Refugee Flows and Disorder in the Global System

This

The number of people displaced by violent conflict hit the highest level since World War II at the end of 2013, the head of the United Nations refugee agency, António Guterres, said in a report released on Friday…

Moreover, the impact of conflicts raging this year in Central African Republic, South Sudan, Ukraine and now Iraq threatens to push levels of displacement even higher by the end of 2014, he said.

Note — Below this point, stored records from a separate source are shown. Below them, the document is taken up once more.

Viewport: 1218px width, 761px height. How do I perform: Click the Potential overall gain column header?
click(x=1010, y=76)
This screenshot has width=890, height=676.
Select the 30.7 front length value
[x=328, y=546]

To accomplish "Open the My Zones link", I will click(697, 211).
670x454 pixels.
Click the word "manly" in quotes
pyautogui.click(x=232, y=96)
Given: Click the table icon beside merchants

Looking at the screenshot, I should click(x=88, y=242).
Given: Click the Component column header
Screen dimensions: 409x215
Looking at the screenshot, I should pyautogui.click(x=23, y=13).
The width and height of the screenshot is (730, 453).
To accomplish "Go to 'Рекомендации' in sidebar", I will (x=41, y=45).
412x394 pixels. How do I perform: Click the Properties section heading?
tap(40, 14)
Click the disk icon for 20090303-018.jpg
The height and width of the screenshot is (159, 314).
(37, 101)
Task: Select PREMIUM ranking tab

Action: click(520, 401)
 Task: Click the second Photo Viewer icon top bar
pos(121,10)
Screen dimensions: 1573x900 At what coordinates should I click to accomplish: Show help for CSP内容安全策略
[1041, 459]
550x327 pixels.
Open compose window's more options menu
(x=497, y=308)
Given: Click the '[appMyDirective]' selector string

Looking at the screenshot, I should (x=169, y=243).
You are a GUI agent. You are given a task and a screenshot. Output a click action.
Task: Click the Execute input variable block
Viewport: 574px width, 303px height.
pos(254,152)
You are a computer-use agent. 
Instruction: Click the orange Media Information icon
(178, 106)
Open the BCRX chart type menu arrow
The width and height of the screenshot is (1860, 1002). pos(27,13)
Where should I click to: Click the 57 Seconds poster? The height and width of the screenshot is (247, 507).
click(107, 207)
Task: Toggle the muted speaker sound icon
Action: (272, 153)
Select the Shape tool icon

…is, I think, another manifestation of the trends I discussed in a blog post here last September:

If we think on a systemic scale, it’s easier to see that we are now living through a period of global disorder matched in recent history only by the years surrounding the disintegration of the Soviet Union, and possibly exceeding it. Importantly, it’s not just the spate of state collapses through which this disorder becomes evident, but also the wider wave of protest activity and institutional transformation to which some of those collapses are connected.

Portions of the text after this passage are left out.